Commodore C128 Board #4
The fourth board was missing its power socket – the fact that someone had started breaking the board for parts was indicative of further problems.
Sure enough, after sourcing and installing a power socket and fitting my known-good test ICs, the board would output video but would only display a black screen – there was no change in symptoms with either a diagnostic cartridge or a dead-test cartridge.
This board was fitted with very poor-quality sockets at the factory – to make matters worse, the board seemed to have been stored in adverse conditions, and had noticeable corrosion to most of the sockets. I therefore decided to replace as many as possible, to ensure that the socketed ICs were making proper contact with the board.
The sockets I replaced were as follows: U4 (CIA), U32/U33/U34 (ROMs), U25 (ROM), U36 (ROM), U18 (ROM), U7 (MMU), and U5 (SID).

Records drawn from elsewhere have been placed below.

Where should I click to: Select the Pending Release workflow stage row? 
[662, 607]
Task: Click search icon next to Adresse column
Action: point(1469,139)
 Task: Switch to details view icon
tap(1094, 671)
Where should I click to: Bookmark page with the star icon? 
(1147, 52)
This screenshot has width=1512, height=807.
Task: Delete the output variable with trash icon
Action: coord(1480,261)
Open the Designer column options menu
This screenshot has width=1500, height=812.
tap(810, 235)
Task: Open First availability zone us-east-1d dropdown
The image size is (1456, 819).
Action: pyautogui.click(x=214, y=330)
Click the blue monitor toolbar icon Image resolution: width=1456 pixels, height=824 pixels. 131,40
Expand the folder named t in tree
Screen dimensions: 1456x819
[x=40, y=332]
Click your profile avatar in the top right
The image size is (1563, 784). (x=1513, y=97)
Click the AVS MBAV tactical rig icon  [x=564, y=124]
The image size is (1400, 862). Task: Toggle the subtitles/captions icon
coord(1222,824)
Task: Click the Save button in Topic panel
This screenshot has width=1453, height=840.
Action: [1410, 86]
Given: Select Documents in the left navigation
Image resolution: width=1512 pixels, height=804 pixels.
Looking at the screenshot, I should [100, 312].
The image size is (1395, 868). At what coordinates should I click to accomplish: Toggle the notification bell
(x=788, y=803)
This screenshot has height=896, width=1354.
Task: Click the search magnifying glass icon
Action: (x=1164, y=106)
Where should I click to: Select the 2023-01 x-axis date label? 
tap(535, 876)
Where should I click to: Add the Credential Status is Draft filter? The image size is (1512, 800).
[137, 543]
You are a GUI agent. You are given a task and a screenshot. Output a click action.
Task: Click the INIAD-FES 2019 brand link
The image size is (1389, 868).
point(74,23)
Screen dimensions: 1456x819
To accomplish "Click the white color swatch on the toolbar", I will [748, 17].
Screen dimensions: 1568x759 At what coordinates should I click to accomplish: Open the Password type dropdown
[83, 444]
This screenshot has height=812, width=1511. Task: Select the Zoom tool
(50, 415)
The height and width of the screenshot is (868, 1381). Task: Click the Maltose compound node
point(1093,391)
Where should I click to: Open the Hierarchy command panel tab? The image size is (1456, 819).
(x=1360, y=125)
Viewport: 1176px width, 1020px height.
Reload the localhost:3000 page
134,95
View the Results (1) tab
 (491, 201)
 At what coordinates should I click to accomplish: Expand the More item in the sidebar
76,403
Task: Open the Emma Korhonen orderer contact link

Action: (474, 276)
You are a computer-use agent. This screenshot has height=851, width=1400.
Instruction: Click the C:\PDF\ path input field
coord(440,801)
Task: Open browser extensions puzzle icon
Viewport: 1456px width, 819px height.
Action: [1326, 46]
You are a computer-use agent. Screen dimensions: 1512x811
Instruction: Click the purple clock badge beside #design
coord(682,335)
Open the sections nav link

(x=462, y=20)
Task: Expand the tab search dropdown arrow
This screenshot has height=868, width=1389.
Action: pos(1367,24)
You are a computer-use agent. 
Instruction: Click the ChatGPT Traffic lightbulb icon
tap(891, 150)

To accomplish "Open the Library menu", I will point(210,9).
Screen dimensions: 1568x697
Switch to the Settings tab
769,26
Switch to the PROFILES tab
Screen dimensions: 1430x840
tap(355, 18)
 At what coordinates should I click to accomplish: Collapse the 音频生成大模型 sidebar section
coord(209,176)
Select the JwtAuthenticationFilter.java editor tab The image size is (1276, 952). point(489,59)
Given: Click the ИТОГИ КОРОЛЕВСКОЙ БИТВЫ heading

With the new sockets installed, the board would still only output a black screen – however, the dead-test cartridge now worked, giving a flash code 8 and indicating a stuck data bit 0, which in the C128 is usually associated with a faulty RAM IC at U38 or U46.
I socketed and removed U38 and U46 for testing, and one had failed – after replacing this with a new-old-stock 4164 DRAM IC, the board now booted normally in C128 mode.
On further testing using a diagnostic cartridge, the high RAM bank 1 test still failed, indicating U50 as faulty. After socketing and replacing this 4164 DRAM IC, all the RAM tests passed OK.
I then moved onto testing the board further with a diagnostic loopback harness installed – all tests passed except for the control port test, indicating the SID as faulty, and the sound test was all messed up.
Initially, I thought that my test SID might have failed, as the 6581 is hardly known for its reliability. However, the same symptoms were exhibited even with another known-good SID, so the problem is with the board.
First, I tested the 5Vdc and 12Vdc supplies to the SID, which were both OK; I also double-checked that the new socket was installed correctly, which it was. I then used a logic probe to check all the signals on the SID whilst the diagnostic tests were running – all signals were present except for A0 (pin 9), which appeared to be floating. Sure enough, when I checked A0 continuity between the SID and MMU it was open-circuit.
I removed the SID and MMU sockets to check for corrosion on the board – I found a small patch of dark trace below RP10, which I removed for better access. I then stripped and tinned the trace, and installed a small wire jumper over a small break in the copper, and reinstalled the sockets for testing. After this work, everything worked OK.